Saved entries

==================================================

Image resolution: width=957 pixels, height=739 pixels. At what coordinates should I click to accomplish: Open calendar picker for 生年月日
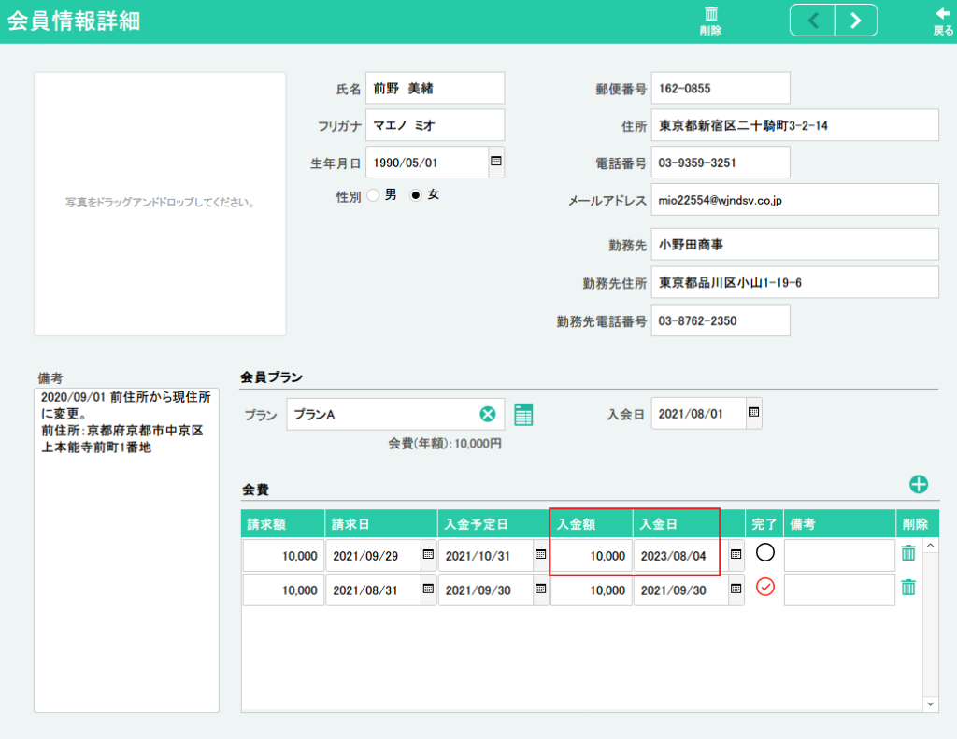(x=496, y=162)
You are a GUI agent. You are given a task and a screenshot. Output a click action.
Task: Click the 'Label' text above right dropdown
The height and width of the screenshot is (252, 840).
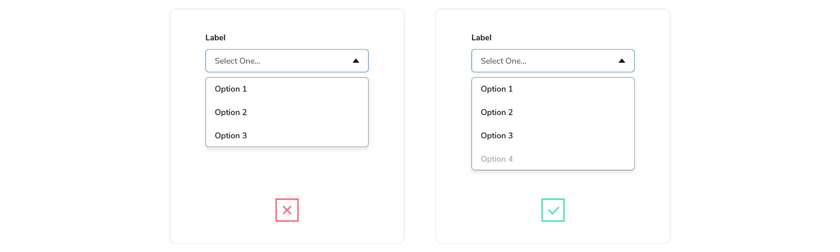481,38
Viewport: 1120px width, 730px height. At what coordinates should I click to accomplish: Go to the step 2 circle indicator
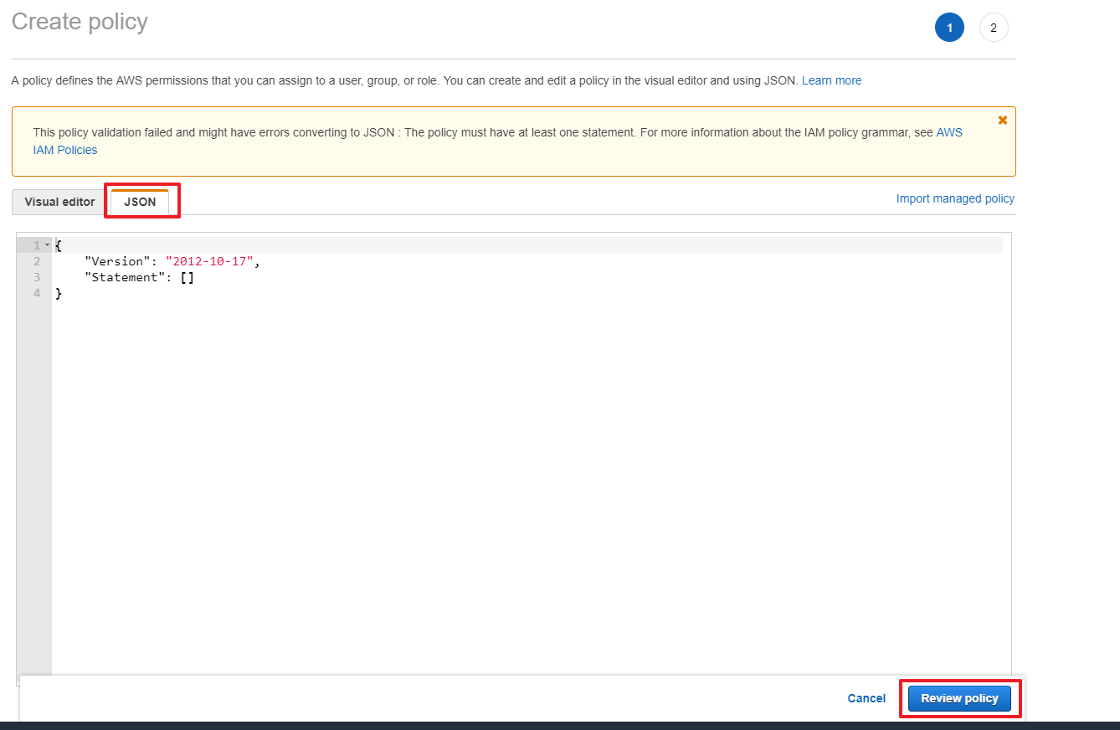pos(994,28)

==================================================

**Task statement:**
Keep the pictures out while you retype all of the data above exactly as it appears.

**Task solution:**
Image resolution: width=957 pixels, height=739 pixels. At what coordinates should I click to accomplish: Open calendar picker for 生年月日
(x=496, y=162)
You are a GUI agent. You are given a task and a screenshot. Output a click action.
Task: Click the 'Label' text above right dropdown
The height and width of the screenshot is (252, 840).
481,38
Viewport: 1120px width, 730px height. At what coordinates should I click to accomplish: Go to the step 2 circle indicator
pos(994,28)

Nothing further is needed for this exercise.